* start Records supplied *
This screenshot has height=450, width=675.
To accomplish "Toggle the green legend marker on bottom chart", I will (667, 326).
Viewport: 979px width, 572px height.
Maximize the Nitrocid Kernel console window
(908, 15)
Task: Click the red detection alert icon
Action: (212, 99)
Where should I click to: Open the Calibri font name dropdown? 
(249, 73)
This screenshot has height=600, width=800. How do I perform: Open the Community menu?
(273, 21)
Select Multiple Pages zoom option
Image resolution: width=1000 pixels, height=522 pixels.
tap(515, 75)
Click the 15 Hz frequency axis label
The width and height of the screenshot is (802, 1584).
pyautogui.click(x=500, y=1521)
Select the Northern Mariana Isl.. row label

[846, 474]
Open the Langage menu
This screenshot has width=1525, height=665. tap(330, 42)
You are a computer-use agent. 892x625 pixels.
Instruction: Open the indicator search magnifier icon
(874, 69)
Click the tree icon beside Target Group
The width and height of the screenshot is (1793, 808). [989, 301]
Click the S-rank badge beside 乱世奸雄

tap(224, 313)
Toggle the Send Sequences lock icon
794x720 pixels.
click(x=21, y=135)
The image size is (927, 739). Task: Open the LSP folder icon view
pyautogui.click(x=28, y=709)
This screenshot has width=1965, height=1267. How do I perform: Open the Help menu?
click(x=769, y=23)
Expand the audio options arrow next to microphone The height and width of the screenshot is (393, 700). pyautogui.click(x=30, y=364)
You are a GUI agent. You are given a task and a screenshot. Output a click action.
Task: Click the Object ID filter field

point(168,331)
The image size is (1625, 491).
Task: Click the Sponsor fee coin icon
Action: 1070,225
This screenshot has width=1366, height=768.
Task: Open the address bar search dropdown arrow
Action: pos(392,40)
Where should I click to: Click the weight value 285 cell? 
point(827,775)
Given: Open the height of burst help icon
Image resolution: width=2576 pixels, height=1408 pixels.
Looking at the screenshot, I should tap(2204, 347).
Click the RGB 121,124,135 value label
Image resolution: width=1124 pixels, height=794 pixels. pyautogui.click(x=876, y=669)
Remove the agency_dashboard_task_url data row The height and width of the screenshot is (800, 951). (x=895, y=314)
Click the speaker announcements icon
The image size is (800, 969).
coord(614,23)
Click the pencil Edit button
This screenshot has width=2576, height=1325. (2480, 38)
* end Records supplied *
■ **Task directions**:
Can you rewrite all the records above, renaming every "menu" to "tab" and leaving everything else unchanged?

■ **Task response**:
This screenshot has height=450, width=675.
To accomplish "Toggle the green legend marker on bottom chart", I will (667, 326).
Viewport: 979px width, 572px height.
Maximize the Nitrocid Kernel console window
(908, 15)
Task: Click the red detection alert icon
Action: (212, 99)
Where should I click to: Open the Calibri font name dropdown? 
(249, 73)
This screenshot has height=600, width=800. How do I perform: Open the Community tab?
(273, 21)
Select Multiple Pages zoom option
Image resolution: width=1000 pixels, height=522 pixels.
tap(515, 75)
Click the 15 Hz frequency axis label
The width and height of the screenshot is (802, 1584).
pyautogui.click(x=500, y=1521)
Select the Northern Mariana Isl.. row label

[846, 474]
Open the Langage tab
This screenshot has width=1525, height=665. tap(330, 42)
You are a computer-use agent. 892x625 pixels.
Instruction: Open the indicator search magnifier icon
(874, 69)
Click the tree icon beside Target Group
The width and height of the screenshot is (1793, 808). [989, 301]
Click the S-rank badge beside 乱世奸雄

tap(224, 313)
Toggle the Send Sequences lock icon
794x720 pixels.
click(x=21, y=135)
The image size is (927, 739). Task: Open the LSP folder icon view
pyautogui.click(x=28, y=709)
This screenshot has width=1965, height=1267. How do I perform: Open the Help tab?
click(x=769, y=23)
Expand the audio options arrow next to microphone The height and width of the screenshot is (393, 700). pyautogui.click(x=30, y=364)
You are a GUI agent. You are given a task and a screenshot. Output a click action.
Task: Click the Object ID filter field

point(168,331)
The image size is (1625, 491).
Task: Click the Sponsor fee coin icon
Action: 1070,225
This screenshot has width=1366, height=768.
Task: Open the address bar search dropdown arrow
Action: pos(392,40)
Where should I click to: Click the weight value 285 cell? 
point(827,775)
Given: Open the height of burst help icon
Image resolution: width=2576 pixels, height=1408 pixels.
Looking at the screenshot, I should tap(2204, 347).
Click the RGB 121,124,135 value label
Image resolution: width=1124 pixels, height=794 pixels. pyautogui.click(x=876, y=669)
Remove the agency_dashboard_task_url data row The height and width of the screenshot is (800, 951). (x=895, y=314)
Click the speaker announcements icon
The image size is (800, 969).
coord(614,23)
Click the pencil Edit button
This screenshot has width=2576, height=1325. (2480, 38)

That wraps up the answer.